US states Alaska, Hawaii and Washington take their turn voting Saturday in the Democratic presidential nominating contest, with Hillary Clinton unlikely to deliver a knockout blow against resilient rival Bernie Sanders.
The trio of western caucuses marks a chance for Vermont Senator Sanders, a self-described democratic socialist, to chisel away at Clinton's formidable lead in the delegate count.
Sanders gave a rousing rendition of his standard stump speech late Friday in Seattle, Washington, just hours ahead of the caucus there, inveighing against police brutality, a too-low minimum wage, and soaring student debt and other ills.
"Real change historically always takes place from the bottom on up when millions of people come together," Sanders said to applause and cheers from the crowd in Seattle's Safeco baseball stadium.
"We need a political revolution!"
But even if the insurgent candidate makes a clean sweep of Saturday's votes, he still has a steep climb to get within striking distance of Clinton.
She has a commanding lead in the delegate race with 1711, including super-delegates who are un-elected by voters, compared to 952 for Sanders, according to a CNN count.
To win the Democratic nomination, 2,383 delegates are needed.
On the campaign trail, the former secretary of state has already shifted her focus toward November's general election.
Clinton delivered a somber counterterrorism speech Wednesday in the aftermath of deadly attacks in Brussels, using it as an opportunity to launch vigorous assaults on Republican candidates Donald Trump and Ted Cruz and warn that their "reckless" foreign policies would harm US interests.
"We need to rely on what actually works," she said, "not bluster that alienates our partners and doesn't make us any safer."
Clinton has a commanding lead in the delegate race: 1711, including super-delegates who are un-elected by voters, compared to 951 for Sanders, according to a CNN count.
But Sanders has refused to throw in the towel, repeatedly stressing that his grassroots campaign is heading all the way to the nominating convention in Philadelphia in July.
Washington is Saturday's biggest prize with 101 pledged delegates up for grabs. When Sanders brought his message of "political revolution" to a Seattle, Washington arena last Sunday, an estimated 17,000 people showed up.
The Pacific island state of Hawaii, birthplace of President Barack Obama, has 25 delegates at stake.
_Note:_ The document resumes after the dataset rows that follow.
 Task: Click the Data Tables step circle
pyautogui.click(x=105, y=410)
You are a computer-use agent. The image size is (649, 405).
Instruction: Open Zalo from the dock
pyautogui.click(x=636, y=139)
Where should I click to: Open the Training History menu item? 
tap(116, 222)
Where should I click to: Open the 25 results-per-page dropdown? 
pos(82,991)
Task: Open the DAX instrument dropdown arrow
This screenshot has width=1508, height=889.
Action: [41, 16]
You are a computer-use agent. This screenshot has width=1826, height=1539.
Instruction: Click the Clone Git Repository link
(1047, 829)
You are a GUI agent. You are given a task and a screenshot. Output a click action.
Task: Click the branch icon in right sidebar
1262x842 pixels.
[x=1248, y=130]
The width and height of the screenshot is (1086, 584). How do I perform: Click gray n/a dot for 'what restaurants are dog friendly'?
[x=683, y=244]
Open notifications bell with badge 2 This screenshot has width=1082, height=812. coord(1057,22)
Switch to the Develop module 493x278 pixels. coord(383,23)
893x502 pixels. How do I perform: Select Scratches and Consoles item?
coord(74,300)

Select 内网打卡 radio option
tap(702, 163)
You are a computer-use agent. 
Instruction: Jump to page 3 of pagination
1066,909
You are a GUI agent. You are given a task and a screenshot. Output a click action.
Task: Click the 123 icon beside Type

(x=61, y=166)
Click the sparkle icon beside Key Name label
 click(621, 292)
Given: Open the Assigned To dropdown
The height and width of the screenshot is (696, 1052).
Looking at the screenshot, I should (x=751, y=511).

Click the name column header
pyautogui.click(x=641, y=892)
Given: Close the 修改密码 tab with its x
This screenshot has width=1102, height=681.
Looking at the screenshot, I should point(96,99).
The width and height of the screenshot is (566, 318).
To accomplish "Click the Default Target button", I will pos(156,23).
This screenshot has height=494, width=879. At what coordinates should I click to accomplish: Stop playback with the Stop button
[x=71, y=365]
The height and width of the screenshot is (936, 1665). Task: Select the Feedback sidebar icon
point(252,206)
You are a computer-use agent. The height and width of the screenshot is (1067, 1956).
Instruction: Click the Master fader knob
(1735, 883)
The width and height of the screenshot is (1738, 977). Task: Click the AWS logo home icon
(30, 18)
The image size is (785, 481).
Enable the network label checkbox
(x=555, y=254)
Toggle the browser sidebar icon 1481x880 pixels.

Remote Alaska has 16.
There has been little reliable polling in the three states, but at least in Washington Sanders can take comfort in previous results.
Hillary's husband Bill Clinton placed fourth in Washington in the 1992 nominations race, while Democrats there overwhelmingly backed Obama over Hillary Clinton in 2008.
Narrowing the gap
Saturday's three contests are caucuses, essentially neighbourhood meetings where voters can discuss political platforms and debate the merits of the candidates.
Since they generally require voters to show up in person rather than mailing primary ballots, the format favors Sanders, whose supporters have consistently shown more grass-roots enthusiasm.
His campaign pointed to a new poll released Thursday that shows Clinton, who entered the race as the Democrats' overwhelming favorite, deadlocked with Sanders.
A Bloomberg Politics national poll found Sanders actually inching ahead of Clinton, 49 to 48 per cent, among Democrats who voted or are likely to vote in the nominating contests.
A series of recent polls has shown Sanders consistently doing better than Clinton against Republicans Trump, Cruz and Ohio Governor John Kasich.
Millennials and first-time voters have been flocking to Sanders's message of economic equality, universal health care, and his call to reduce the influence of billionaires on the campaign finance system.
"They're seeing almost all new income and wealth going to the top one percent," Sanders told online program The Young Turks late Wednesday.
"And no matter whether you're a conservative or a progressive, you know what? You think that sucks, you think that's not what American democracy is about," he added. "And I find a lot of people are coming together on that."
But the delegate math still dramatically favors Clinton. According to RealClearPolitics poll averages, in the remaining states with the three largest delegate allocations -- California, New York and Pennsylvania -- Clinton's lead Sanders by nine points, 34 points and 28 points respectively.